**Your instructions**
Pull out every line of the records below that contains the string "computer", treating uppercase and lowercase as different, and copy each such line in full.

[start of Dataset records]

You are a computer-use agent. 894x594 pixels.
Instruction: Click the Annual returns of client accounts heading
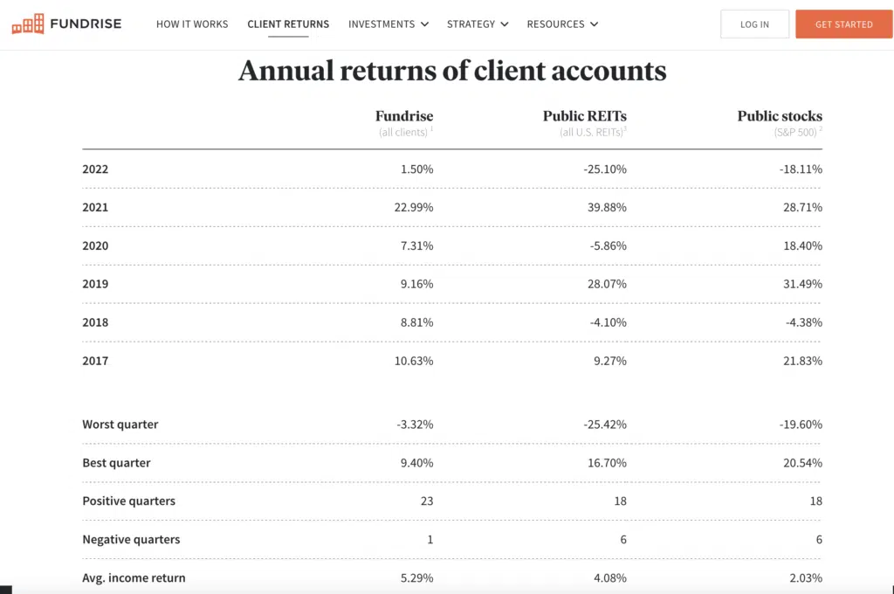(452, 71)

[end of Dataset records]
[start of Dataset records]

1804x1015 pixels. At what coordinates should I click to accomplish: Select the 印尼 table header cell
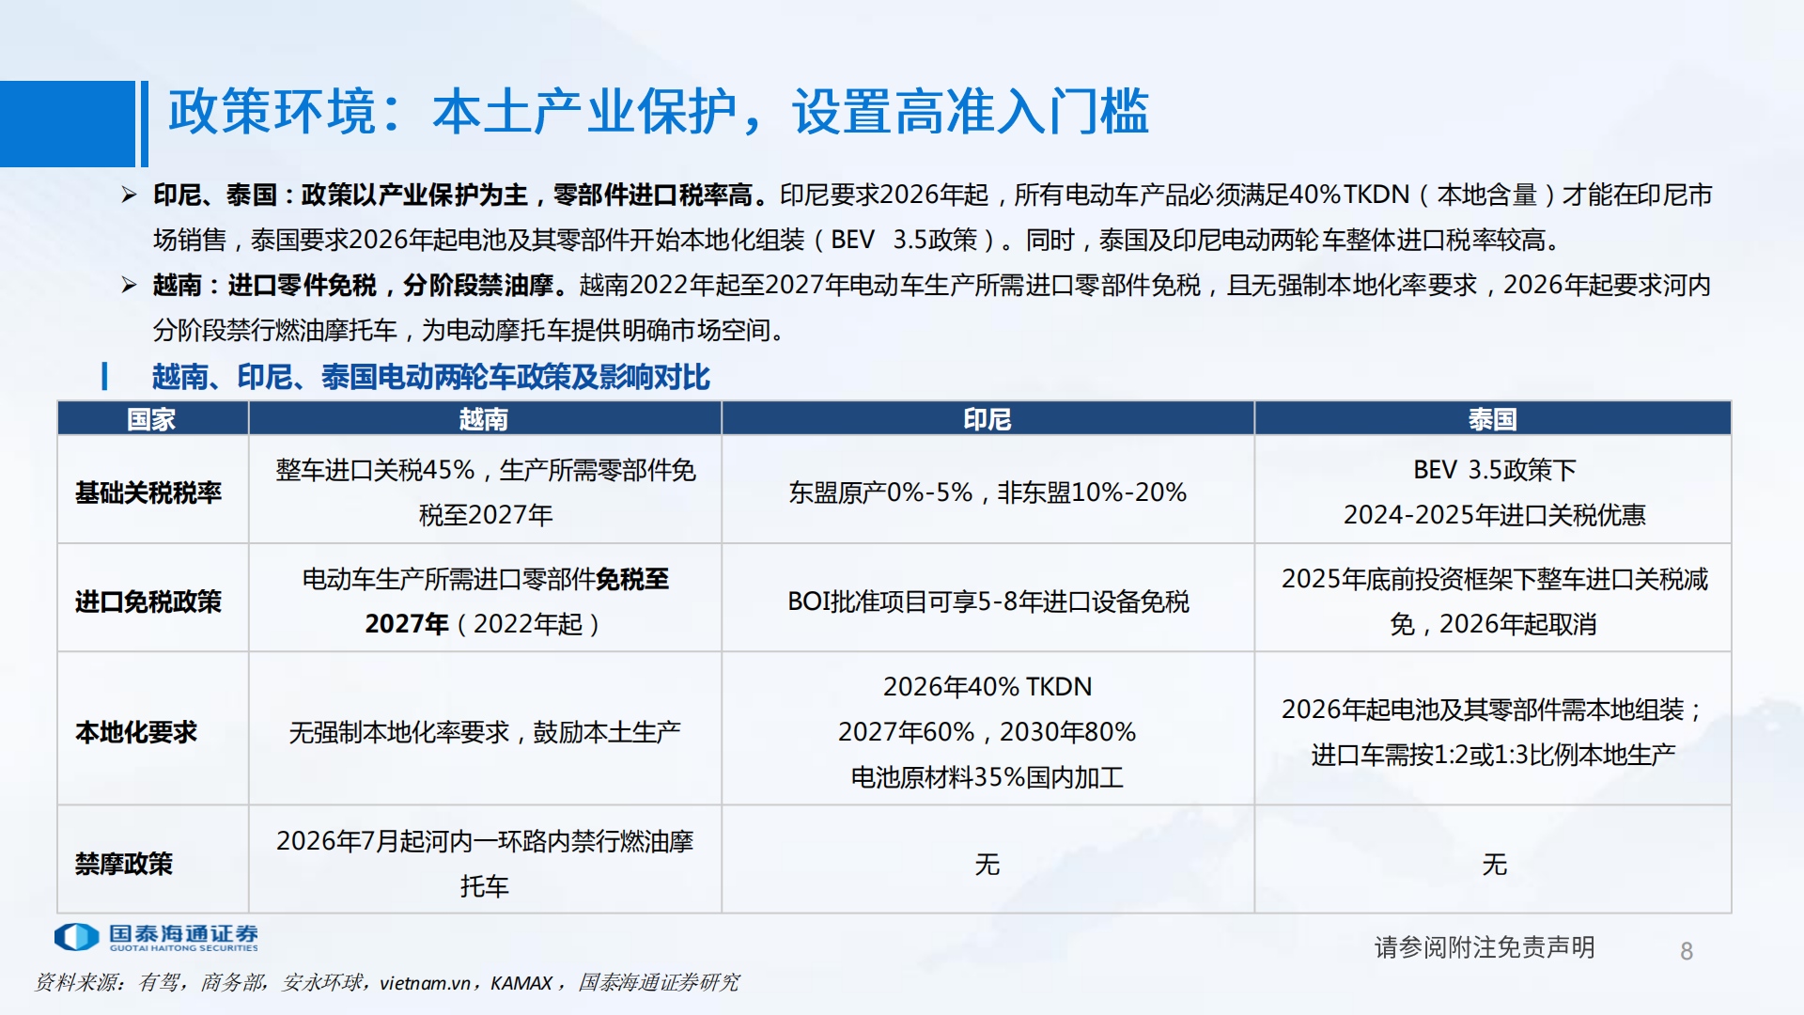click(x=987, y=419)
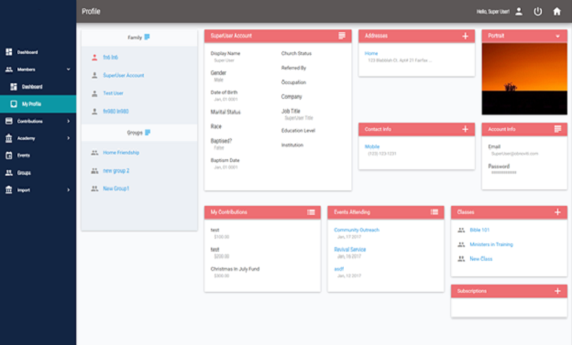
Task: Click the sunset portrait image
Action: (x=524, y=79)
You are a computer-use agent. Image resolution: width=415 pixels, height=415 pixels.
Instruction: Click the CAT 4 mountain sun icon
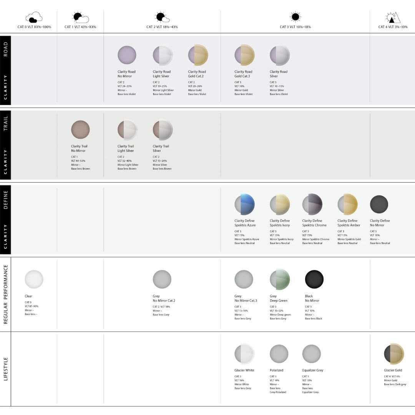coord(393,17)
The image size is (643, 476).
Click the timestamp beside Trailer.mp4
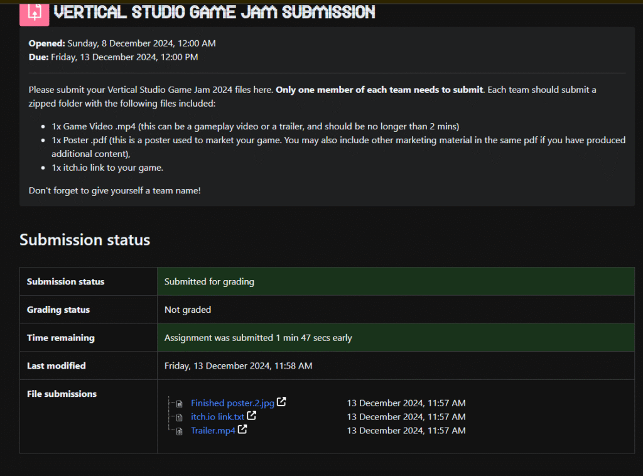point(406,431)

[end of Dataset records]

**The result**
You are a computer-use agent. 894x594 pixels.
You are a computer-use agent. Image resolution: width=415 pixels, height=415 pixels.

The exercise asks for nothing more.